Maigret ne mise pas sur la technique mais sur la psychologie humaine, le décryptage des motivations des hommes. C'est ce qui fait sa force.
L'histoire démarre pourtant comme une affaire réglée d'avance. Averti de la présence de
Pietr-le-Letton, escroc d'envergure internationale, dans
l'Etoile-du-Nord (ancêtre du Thalys),
Maigret est sûr de pouvoir l'identifier grâce à la description « photographique » qui lui a été transmise et notamment les détails de son oreille : «
Pietr-le-Letton 32 169 01512 0224 0255 02732 03116 03233 03243 03325 03415 03522 04115 04144 04147 05221… etc. » eh oui, c'est bien notre malfrat. Dingue ce que quelques chiffres peuvent indiquer d'un homme !
Et il le repère en effet assez vite parmi la foule à la descente du quai. Sauf que… sauf que dans le compartiment où aurait dû voyager
Pietr-le-Letton, devinez un peu ce qu'on découvre ? Un cadavre… un cadavre dont l'oreille correspond également parfaitement au signalement de
Pietr-le-Letton. de quoi faire grogner notre commissaire.

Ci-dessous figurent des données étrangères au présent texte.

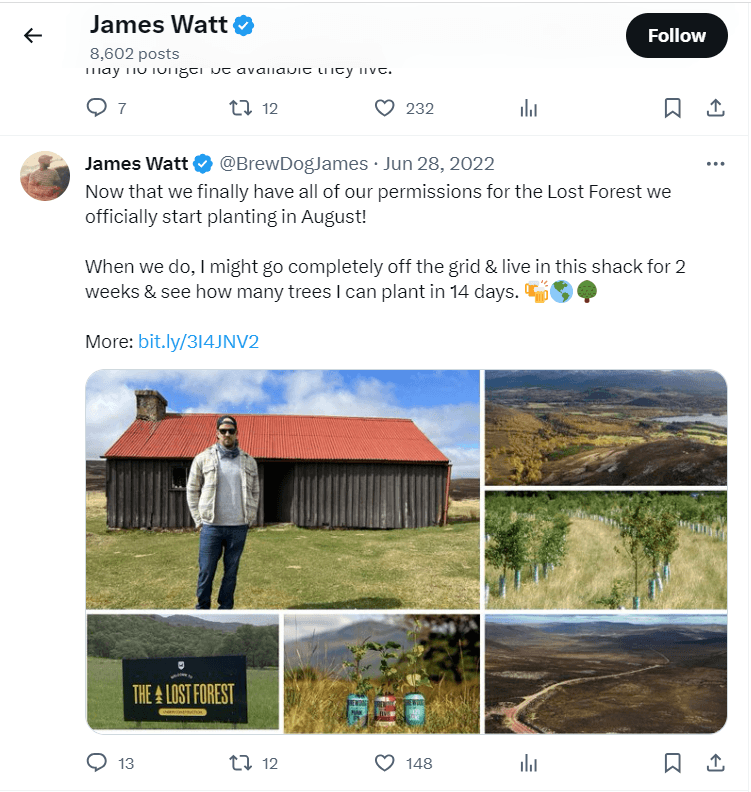Like the Lost Forest tweet

(x=385, y=763)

C'est le début de longues filatures et savoureux rebondissements ...
Maigret va être sérieusement malmené mais il ne lâche rien. C'est un redoutable observateur qui se laisse guider par son instinct. Il est comme un chasseur à l'affut de sa proie qu'il cherche à pousser dans ses retranchements pour mieux la débusquer. Il y a vers la fin un formidable passage de connivence et respect mutuel entre le policier et le criminel, entre le traqueur et le traqué.
Chez
Simenon, les coupables ne le sont jamais complétement,
les innocents non plus. Ni blanc, ni noir, on oscille dans la grisaille et une certaine conception de la justice humaine (qui n'est pas forcément celle de la loi). Notre indémodable
Maigret traverse les années en faisant voleter les particules de poussières et j'adore ! Un premier épisode très réussi.